Goal: Understand what you're dealing with - technologies, frameworks, and basic structure.

Techniques:

Technology Detection

bash

# Comprehensive tech stack identification
whatweb -v -a 3 https://target.com

# HTTP headers analysis
curl -I https://target.com

# Wappalyzer or similar
wappalyzer https://target.com

Common Files and Directories

bash

# robots.txt - often reveals hidden directories
curl https://target.com/robots.txt

# sitemap.xml - complete site structure
curl https://target.com/sitemap.xml

# security.txt - contact info, may reveal scope
curl https://target.com/.well-known/security.txt

# Common config/info files
for file in readme.md humans.txt crossdomain.xml; do
  curl -s https://target.com/$file
done

SSL/TLS Analysis

bash

# Certificate information may reveal additional domains
echo | openssl s_client -connect target.com:443 2>/dev/null | \
  openssl x509 -noout -text | \
  grep -A1 "Subject Alternative Name"

Phase 2: Content Discovery

Goal: Find hidden endpoints, forgotten files, backup directories, and undocumented functionality.

Techniques:

Directory and File Fuzzing

bash

# ffuf - fast web fuzzer
ffuf -w /path/to/wordlist.txt \
     -u https://target.com/FUZZ \
     -mc 200,301,302,403 \
     -o directories.json

# gobuster for directory brute-forcing
gobuster dir -u https://target.com \
             -w /path/to/wordlist.txt \
             -x php,html,js,txt,json \
             -o gobuster_results.txt

# feroxbuster - recursive directory discovery
feroxbuster -u https://target.com \
             -w /path/to/wordlist.txt \
             --depth 3 \
             -x php js json

Intelligent Wordlist Selection

bash

# Technology-specific wordlists
# For WordPress:
ffuf -w wordpress_wordlist.txt -u https://target.com/FUZZ

# For APIs:
ffuf -w api_wordlist.txt -u https://target.com/api/FUZZ

# Custom wordlist from discovered technologies
# If tech stack is Python/Django, use Django-specific paths

Backup and Sensitive File Discovery

bash

# Common backup patterns
for ext in .bak .old .backup .swp ~; do
  ffuf -w discovered_files.txt -u https://target.com/FUZZ$ext -mc 200
done

# Source code disclosure
ffuf -w discovered_files.txt -u https://target.com/FUZZ.txt -mc 200

# Git exposure
curl -s https://target.com/.git/HEAD
# If found, use git-dumper or similar to extract repository

Phase 3: JavaScript Analysis

Goal: Extract hardcoded secrets, discover API endpoints, and understand client-side logic.

Techniques:

Enumerate All JavaScript Files

bash

# Extract JS URLs from HTML
curl -s https://target.com | \
  grep -oP 'src="[^"]+\.js"' | \
  sed 's/src="//;s/"$//' > js_files.txt

# Use LinkFinder or similar
python3 linkfinder.py -i https://target.com -o results.html

Search for Sensitive Data in JS

bash

# Download all JS files
while read url; do
  curl -s "$url" > "js/$(basename "$url")"
done < js_files.txt

# Search for patterns
grep -r -E "(api_key|apikey|secret|password|token|aws_access)" js/
grep -r -E "(https?://[^\"\'\ ]+)" js/ | grep -v "fonts\|cdn"

# Find API endpoints
grep -r -E "(/api/|/v[0-9]+/)" js/

Beautify and Analyze Minified Code

bash

# Beautify JS for easier analysis
for file in js/*.js; do
  js-beautify "$file" > "js_beautified/$(basename "$file")"
done

# Look for interesting functions
grep -r "function" js_beautified/ | grep -i "admin\|debug\|test"

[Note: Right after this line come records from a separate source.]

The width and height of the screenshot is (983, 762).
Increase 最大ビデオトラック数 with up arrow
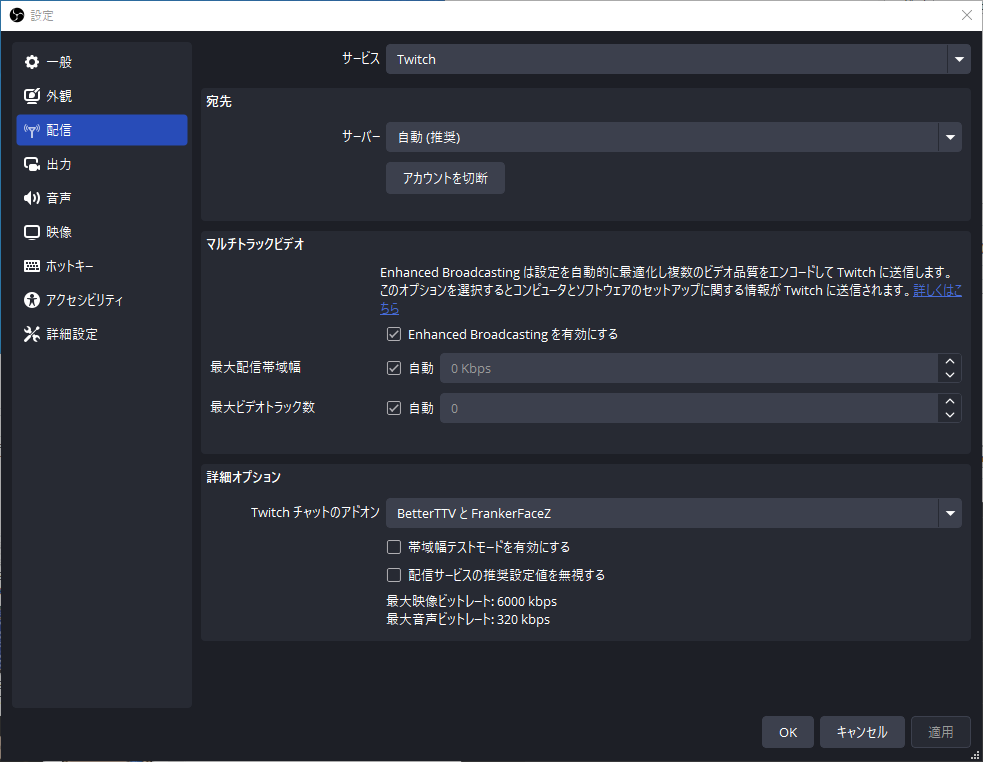[950, 401]
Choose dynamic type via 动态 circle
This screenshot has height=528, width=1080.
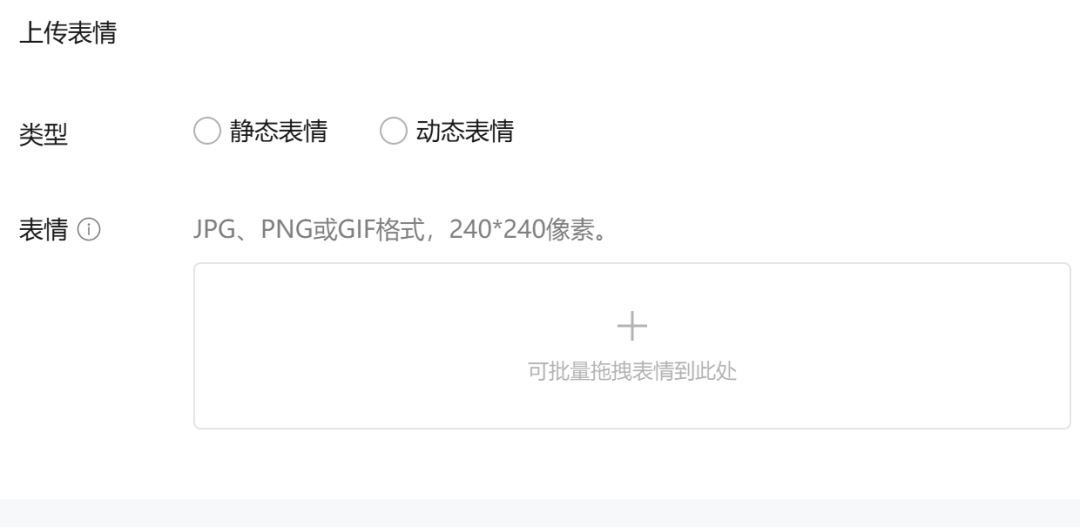tap(393, 131)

Extract Subdomains and Endpoints from JS

bash

# Use tools like JSFinder, relative-url-extractor
python3 relative-url-extractor.py -u https://target.com > endpoints.txt

Phase 4: Architecture Mapping

Goal: Understand application structure, authentication flows, and data flows.

Techniques:

Crawling and Spidering

bash

# Burp Suite spider (manual)
# Or use automated crawlers
gospider -s https://target.com -d 3 -c 10 -o spider_output

# katana - fast crawler
katana -u https://target.com -d 5 -ps -jc -o crawl_results.txt

Parameter Discovery

bash

# Find URL parameters
arjun -u https://target.com/search -m GET

# ParamSpider - discover parameters from wayback
python3 paramspider.py -d target.com

API Endpoint Enumeration

bash

# If API discovered, enumerate versions and endpoints
for version in v1 v2 v3; do
  ffuf -w api_endpoints.txt -u https://api.target.com/$version/FUZZ
done

# Swagger/OpenAPI documentation
curl https://api.target.com/swagger.json
curl https://api.target.com/openapi.json
curl https://api.target.com/api-docs

Authentication and Session Analysis

bash

# Analyze authentication mechanisms
# - Cookie attributes (HttpOnly, Secure, SameSite)
# - JWT tokens (decode and analyze claims)
# - OAuth flows
# - Session management

# Check for JWT
# Decode JWT token (use jwt_tool or jwt.io)
echo "eyJhbG..." | base64 -d

Automation Pipeline

Complete reconnaissance pipeline:

bash

#!/bin/bash
# web_app_recon.sh

TARGET=$1
OUTPUT_DIR="${TARGET//[.:\/]/_}_webapp_recon"
mkdir -p "$OUTPUT_DIR"/{js,crawl,endpoints}

echo "[*] Starting web application reconnaissance for $TARGET"

# Phase 1: Fingerprinting
echo "[*] Phase 1: Technology fingerprinting"
whatweb -v -a 3 "$TARGET" > "$OUTPUT_DIR/whatweb.txt"
curl -I "$TARGET" > "$OUTPUT_DIR/headers.txt"
curl -s "$TARGET/robots.txt" > "$OUTPUT_DIR/robots.txt"
curl -s "$TARGET/sitemap.xml" > "$OUTPUT_DIR/sitemap.xml"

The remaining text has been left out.